Sasha Montelli, einer der Expeditionsleiter und Wissenschaftler am University College London, hob die Bedeutung dieser Studie für das Verständnis dieser Veränderungen hervor: "Unsere Arbeit ist von entscheidender Bedeutung, um diese jüngsten Veränderungen in einen langfristigen Kontext zu stellen und unsere Fähigkeit zu verbessern, Prognosen über künftige Veränderungen zu erstellen - Prognosen, die als Grundlage für politische Maßnahmen dienen können."

Meeresschwamm, Antarktis
Ein großer Schwamm, eine Gruppe von Anemonen und andere Meereslebewesen, die in einer Tiefe von fast 230 Metern in einem Bereich des Meeresbodens beobachtet wurden, der kürzlich vom George-VI-Schelfeis, einem schwimmenden Gletscher in der Antarktis, bedeckt wurde. Schwämme können sehr langsam wachsen, manchmal weniger als zwei Zentimeter pro Jahr. Daher lässt die Größe dieses Exemplars darauf schließen, dass diese Gemeinschaft seit Jahrzehnten, möglicherweise sogar Jahrhunderten, aktiv ist. Bildnachweis: Schmidt Ocean Institute.

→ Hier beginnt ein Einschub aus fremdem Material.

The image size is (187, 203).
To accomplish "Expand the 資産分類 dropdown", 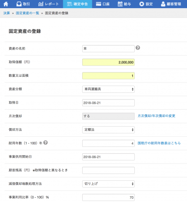I will tap(108, 89).
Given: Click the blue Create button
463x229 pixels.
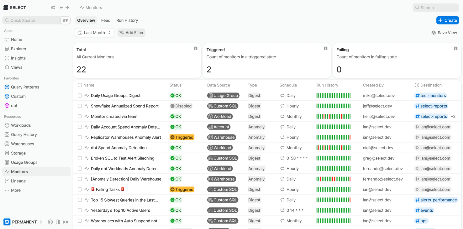Looking at the screenshot, I should (x=447, y=20).
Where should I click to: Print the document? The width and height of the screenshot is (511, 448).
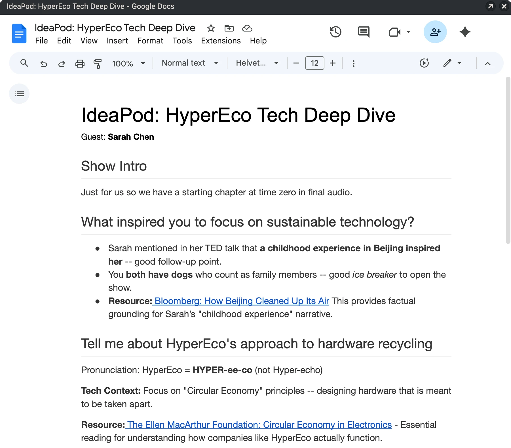[80, 63]
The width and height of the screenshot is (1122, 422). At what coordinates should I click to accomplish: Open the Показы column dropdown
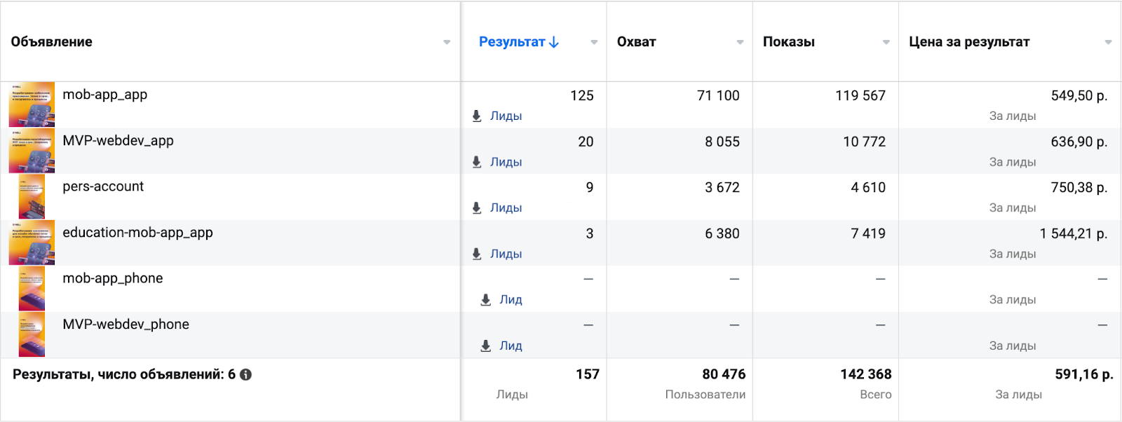pos(886,43)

Neben biologischen Studien sammelten die Wissenschaftler geologische und ozeanografische Daten, um die Auswirkungen der Eisschmelze auf marine Ökosysteme zu analysieren. Mit autonomen Unterwasserfahrzeugen stellten sie einen starken Schmelzwasserstrom vom George-VI-Schelfeis fest, der möglicherweise zu einer hohen biologischen Produktivität in der Region beiträgt.

Die Entdeckung dieses Ökosystems unter dem Eis zeigt einmal mehr, dass es noch viel über den Meeresboden und die Fähigkeit des Lebens, sich an extreme Bedingungen anzupassen, zu lernen gibt.

Da der Klimawandel den Planeten weiter verändert, müssen Wissenschaftler diese Gebiete weiter erforschen, um zu verstehen, wie sie beeinflusst werden und welche Auswirkungen sie auf das globale Gleichgewicht der Ozeane haben könnten.

Für die Forscher ist dies erst der Anfang. Die gesammelten Proben müssen noch eingehend analysiert werden, um festzustellen, ob neue Arten entdeckt worden sind. In der Zwischenzeit hat diese unerwartete Begegnung mit dem Leben in den Tiefen der Antarktis bereits ihre Spuren in der Geschichte der wissenschaftlichen Erforschung hinterlassen.